- [Stored items]
'''
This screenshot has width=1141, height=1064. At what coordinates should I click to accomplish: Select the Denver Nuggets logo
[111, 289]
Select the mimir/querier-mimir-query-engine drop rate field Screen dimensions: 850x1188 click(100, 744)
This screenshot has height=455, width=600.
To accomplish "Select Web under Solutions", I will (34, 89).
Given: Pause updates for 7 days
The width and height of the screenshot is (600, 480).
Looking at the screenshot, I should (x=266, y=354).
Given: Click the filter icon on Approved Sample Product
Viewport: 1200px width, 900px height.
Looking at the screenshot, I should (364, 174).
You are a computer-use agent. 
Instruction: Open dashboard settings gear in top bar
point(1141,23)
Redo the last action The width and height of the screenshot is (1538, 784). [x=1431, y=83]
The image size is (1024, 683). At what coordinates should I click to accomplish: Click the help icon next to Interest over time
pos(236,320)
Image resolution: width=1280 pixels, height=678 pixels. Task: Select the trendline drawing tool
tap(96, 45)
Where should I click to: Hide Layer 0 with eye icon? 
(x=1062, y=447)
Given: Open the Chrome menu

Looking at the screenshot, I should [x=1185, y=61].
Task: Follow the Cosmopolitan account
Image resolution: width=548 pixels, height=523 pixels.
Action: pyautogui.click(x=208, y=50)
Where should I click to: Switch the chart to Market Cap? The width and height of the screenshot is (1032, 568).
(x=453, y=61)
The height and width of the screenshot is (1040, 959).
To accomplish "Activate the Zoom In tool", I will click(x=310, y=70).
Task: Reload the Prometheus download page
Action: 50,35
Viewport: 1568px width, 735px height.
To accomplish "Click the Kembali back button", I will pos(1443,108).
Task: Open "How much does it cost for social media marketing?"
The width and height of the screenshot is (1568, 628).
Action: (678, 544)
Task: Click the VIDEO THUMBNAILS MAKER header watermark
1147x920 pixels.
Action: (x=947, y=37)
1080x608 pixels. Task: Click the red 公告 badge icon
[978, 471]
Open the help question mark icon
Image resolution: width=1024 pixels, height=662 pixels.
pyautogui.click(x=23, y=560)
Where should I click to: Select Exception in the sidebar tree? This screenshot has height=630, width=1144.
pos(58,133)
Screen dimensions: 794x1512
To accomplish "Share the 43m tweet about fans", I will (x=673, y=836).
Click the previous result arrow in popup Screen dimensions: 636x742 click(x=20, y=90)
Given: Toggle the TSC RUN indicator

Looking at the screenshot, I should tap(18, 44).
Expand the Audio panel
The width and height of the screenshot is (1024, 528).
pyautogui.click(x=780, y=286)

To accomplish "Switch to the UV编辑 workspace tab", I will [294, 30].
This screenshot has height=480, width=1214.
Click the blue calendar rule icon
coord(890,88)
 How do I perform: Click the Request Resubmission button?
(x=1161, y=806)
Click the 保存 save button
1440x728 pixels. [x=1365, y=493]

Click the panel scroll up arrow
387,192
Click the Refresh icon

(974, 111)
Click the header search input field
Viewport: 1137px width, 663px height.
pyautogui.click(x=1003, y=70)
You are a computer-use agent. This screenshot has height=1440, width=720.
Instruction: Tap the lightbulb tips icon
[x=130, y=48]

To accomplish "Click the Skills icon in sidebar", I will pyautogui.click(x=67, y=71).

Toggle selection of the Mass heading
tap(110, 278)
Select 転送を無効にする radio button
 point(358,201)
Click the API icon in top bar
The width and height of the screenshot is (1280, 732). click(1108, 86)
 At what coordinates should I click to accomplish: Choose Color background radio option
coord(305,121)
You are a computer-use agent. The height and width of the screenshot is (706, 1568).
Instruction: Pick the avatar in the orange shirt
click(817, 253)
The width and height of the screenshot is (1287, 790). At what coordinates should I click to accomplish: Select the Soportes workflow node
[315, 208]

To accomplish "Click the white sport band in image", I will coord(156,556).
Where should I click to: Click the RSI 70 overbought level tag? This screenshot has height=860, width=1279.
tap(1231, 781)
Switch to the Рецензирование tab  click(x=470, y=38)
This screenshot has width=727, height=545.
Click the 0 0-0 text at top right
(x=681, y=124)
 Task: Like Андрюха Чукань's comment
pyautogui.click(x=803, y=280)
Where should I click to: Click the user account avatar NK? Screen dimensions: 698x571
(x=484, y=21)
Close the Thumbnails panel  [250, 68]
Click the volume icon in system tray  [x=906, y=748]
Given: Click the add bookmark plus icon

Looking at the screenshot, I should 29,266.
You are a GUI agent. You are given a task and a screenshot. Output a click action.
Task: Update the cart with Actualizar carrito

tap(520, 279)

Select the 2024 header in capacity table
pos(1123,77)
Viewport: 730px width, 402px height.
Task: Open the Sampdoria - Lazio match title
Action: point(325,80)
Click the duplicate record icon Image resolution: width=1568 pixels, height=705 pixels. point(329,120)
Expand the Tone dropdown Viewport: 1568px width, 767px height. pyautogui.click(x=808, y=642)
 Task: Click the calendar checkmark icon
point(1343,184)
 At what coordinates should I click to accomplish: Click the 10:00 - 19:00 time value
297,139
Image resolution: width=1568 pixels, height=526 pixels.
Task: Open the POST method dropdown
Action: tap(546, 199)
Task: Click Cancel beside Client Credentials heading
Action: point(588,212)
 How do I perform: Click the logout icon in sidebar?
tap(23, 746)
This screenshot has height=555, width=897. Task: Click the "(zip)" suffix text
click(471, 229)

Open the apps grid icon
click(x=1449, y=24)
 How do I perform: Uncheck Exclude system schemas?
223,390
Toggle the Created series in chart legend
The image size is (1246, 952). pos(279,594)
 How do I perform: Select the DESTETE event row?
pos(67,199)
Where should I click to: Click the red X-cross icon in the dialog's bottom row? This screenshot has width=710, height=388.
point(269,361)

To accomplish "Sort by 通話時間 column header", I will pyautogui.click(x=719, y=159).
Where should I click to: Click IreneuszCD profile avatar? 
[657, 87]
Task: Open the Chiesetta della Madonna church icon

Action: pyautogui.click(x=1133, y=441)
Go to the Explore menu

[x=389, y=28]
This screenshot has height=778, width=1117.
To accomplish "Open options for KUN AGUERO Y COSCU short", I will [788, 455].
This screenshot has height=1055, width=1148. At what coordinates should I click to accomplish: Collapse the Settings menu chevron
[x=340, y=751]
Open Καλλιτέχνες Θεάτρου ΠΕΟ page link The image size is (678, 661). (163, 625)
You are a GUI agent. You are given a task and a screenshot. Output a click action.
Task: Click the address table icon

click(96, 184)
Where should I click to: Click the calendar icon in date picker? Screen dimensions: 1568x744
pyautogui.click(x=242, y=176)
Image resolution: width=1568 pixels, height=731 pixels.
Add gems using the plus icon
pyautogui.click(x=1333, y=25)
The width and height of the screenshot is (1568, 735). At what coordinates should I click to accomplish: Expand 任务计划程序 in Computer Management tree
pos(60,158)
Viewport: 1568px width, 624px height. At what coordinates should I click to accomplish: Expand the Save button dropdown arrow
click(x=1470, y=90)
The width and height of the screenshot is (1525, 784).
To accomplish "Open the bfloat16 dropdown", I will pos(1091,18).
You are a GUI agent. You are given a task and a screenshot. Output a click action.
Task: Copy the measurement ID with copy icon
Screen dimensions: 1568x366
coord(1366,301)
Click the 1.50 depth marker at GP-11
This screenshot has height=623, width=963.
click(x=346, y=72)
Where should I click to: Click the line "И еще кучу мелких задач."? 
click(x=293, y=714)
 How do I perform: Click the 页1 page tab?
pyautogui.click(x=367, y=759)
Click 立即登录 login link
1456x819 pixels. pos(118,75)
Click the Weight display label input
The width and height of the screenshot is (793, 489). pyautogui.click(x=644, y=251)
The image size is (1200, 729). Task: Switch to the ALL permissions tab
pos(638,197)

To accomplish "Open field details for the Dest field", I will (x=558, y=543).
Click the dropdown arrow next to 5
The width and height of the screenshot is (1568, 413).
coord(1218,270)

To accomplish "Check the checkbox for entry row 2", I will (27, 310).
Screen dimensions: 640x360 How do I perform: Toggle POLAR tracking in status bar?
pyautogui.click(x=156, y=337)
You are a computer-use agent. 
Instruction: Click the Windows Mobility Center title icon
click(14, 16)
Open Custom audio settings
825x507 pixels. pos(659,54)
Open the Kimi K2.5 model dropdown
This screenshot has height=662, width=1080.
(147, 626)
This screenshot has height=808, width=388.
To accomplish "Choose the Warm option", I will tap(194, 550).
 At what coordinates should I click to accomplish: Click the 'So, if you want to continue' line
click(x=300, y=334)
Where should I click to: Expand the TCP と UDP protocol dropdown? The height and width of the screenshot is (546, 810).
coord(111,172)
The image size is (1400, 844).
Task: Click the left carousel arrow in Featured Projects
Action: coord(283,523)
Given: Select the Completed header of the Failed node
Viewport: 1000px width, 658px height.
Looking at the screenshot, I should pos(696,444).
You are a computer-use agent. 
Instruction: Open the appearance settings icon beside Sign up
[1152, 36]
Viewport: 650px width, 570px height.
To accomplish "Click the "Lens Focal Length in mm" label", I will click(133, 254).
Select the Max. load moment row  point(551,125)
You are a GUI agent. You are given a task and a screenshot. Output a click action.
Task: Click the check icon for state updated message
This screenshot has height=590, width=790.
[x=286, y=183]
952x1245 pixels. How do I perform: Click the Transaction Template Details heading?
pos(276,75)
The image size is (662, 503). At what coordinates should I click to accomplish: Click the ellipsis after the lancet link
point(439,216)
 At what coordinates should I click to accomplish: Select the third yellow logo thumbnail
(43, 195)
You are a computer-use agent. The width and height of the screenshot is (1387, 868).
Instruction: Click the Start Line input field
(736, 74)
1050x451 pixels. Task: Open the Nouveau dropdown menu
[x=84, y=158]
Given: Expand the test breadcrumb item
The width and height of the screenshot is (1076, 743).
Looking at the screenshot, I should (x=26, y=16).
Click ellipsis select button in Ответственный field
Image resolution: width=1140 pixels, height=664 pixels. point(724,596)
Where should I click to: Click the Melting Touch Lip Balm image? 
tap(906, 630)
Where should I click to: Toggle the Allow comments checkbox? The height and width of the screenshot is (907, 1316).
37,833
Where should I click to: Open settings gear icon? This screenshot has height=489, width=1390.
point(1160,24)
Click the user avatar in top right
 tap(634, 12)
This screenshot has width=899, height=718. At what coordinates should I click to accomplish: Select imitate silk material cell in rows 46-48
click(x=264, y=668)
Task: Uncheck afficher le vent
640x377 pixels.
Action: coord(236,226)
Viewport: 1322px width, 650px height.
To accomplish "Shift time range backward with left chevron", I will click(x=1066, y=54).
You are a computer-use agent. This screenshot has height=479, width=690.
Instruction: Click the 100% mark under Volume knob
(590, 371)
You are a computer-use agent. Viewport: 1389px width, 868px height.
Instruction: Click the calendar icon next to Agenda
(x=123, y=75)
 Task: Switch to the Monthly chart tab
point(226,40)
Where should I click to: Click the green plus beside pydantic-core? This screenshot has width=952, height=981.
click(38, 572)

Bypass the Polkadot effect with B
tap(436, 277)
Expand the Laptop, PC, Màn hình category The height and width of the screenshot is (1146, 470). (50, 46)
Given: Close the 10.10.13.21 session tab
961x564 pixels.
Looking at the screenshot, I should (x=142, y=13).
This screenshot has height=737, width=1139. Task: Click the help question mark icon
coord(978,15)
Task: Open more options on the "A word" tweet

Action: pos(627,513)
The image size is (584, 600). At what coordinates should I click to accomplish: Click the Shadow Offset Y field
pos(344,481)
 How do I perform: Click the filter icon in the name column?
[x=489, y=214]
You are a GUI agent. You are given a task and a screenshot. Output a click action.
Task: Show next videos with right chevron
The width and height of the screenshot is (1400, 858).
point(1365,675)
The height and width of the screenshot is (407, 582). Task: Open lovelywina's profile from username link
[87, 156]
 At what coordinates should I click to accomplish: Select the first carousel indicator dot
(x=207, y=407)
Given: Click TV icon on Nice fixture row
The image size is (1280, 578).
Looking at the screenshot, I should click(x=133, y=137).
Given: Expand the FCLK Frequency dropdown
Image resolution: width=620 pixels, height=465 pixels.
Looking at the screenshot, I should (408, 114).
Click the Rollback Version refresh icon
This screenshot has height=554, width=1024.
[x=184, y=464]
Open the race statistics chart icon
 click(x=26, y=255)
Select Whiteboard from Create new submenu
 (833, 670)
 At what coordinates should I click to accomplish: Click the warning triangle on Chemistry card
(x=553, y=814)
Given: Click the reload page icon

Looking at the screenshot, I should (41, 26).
'''
- [Your assignment] I'd like the lines above from the one with "Where should I click to: Click the green" up to and including the one with "Given: Close the 10.10.13.21 session tab" copied exactly, with no other lines.

- [Solution to the problem]
Where should I click to: Click the green plus beside pydantic-core? This screenshot has width=952, height=981.
click(38, 572)

Bypass the Polkadot effect with B
tap(436, 277)
Expand the Laptop, PC, Màn hình category The height and width of the screenshot is (1146, 470). (50, 46)
Given: Close the 10.10.13.21 session tab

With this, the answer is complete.